Shop Here Now: Shirk Meats

Shirks shop

Shop Here Now:

Shirk Meats

Story and photos by Christopher Bates

I am asked often to recommend the gastro hot spots around the lakes, and at the top of my list is always Shirk Meats. As our sole purveyor of beef and pork at FLX Wienery (and at home), I have had the opportunity to get to know their quality very well over the last year. Owned by Naomi and her husband (and butcher) Luke Shirk, this is a family-run operation you have to see to believe. Whether its their 13-year-old daughter Emma working the cash register or the real little ones lugging subprimals of meat half their size out to your car, it’s impossible not to feel the passion that this family has for their craft.Shirks Meat

And craft it is. Working with locally raised animals, without hormones or antibiotics, the quality shows. The art of the butcher is also clearly on display here, with well trimmed, properly aged cuts that will make any meat-eater salivate. With a case is full of bright, rosy meat (yes, even pork with color!) including all of your standard cuts, and a freezer full of items for the more adventurous, it’s cleat that nothing goes to waste here (think goat livers, sheep tongues and pork jowls along with some of the most delicious rabbits). And the skill doesn’t stop simply with cutting steaks and roasts, it continues with house-made sausages, cured and smoked meats, scrapples and jerky, as well as one of our favorite items, their smoked hot dogs. On our menu since day one, it was not a quick decision for us. Weeks of tasting a dozen different dogs for our red hots, it turned out the best was right in our backyard, and once we had Shirks’ house-smoked hot dogs, there was no going back. Hope you will take the time (it is a little out of the way) to check out Shirks Meats on your next trip by. Here’s a little recipe to get you inspired.

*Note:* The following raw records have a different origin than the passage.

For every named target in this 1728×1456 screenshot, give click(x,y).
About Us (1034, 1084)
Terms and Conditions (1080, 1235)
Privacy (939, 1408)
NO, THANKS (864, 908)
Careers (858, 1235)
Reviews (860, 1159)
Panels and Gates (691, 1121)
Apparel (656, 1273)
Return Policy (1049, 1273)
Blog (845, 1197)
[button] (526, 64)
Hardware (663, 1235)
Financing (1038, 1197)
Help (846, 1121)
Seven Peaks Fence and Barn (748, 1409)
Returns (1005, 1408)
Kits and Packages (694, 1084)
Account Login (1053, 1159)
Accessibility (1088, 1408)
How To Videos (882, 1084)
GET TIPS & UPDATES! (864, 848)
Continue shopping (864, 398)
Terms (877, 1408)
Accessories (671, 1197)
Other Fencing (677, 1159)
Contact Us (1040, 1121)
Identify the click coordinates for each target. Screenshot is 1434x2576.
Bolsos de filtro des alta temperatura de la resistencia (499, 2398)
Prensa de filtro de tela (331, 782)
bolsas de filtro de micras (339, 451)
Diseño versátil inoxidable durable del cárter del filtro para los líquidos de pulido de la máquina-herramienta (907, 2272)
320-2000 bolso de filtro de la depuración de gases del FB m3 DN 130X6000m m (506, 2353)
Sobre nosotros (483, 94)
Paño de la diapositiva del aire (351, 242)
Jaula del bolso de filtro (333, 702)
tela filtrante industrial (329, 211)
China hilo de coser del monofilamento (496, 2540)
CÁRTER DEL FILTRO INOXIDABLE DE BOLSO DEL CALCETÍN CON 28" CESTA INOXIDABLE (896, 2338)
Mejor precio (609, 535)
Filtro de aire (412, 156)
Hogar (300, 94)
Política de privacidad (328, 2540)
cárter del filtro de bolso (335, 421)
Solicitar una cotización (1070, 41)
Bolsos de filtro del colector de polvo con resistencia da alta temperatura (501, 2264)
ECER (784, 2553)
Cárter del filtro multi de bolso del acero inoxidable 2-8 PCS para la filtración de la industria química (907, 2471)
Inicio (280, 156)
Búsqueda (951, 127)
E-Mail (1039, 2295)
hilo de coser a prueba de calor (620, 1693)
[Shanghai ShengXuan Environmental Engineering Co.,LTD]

Fish Sauce Marinated Steak

2 inches of ginger root
6-10 cloves of garlic
1 bunch scallions
1 bunch cilantro
1 chuck steak
¼ cup Vietnamese fish sauce
Sriracha hot chili sauce, to taste ( I would use about 2 tablespoons)
2 tablespoon fresh black pepper
1 large chuck steak

Slice ginger into ¼-inch thick slices. Smash gently with the bottom of a pan or meat tenderizer. Smash garlic cloves as well. Chop the scallions and cilantro roughly. Mix ginger, garlic, scallions and cilantro with the fish sauce, Sriracha and black pepper. Use this mixture to marinate to steak before grilling (24 hours is great, 48 better, but if you only have 30 mins, that’s fine too) to your preferred temperature. Slice across the grain. One large chuck steak will feed 4-6 people. Be sure to taste the steak before seasoning with salt–the fish sauce adds a lot.

Shirk Meats, 4342 John Green Road, Dundee, 607.243.5581

Master Sommelier Christopher Bates and his wife Isabel Bogadtke own F.L.X. Wienery in Dundee, and operate Element Winery. Additionally, Christopher teaches about wine and cooking for the International Culinary Center in NYC and the Court of Master Sommeliers.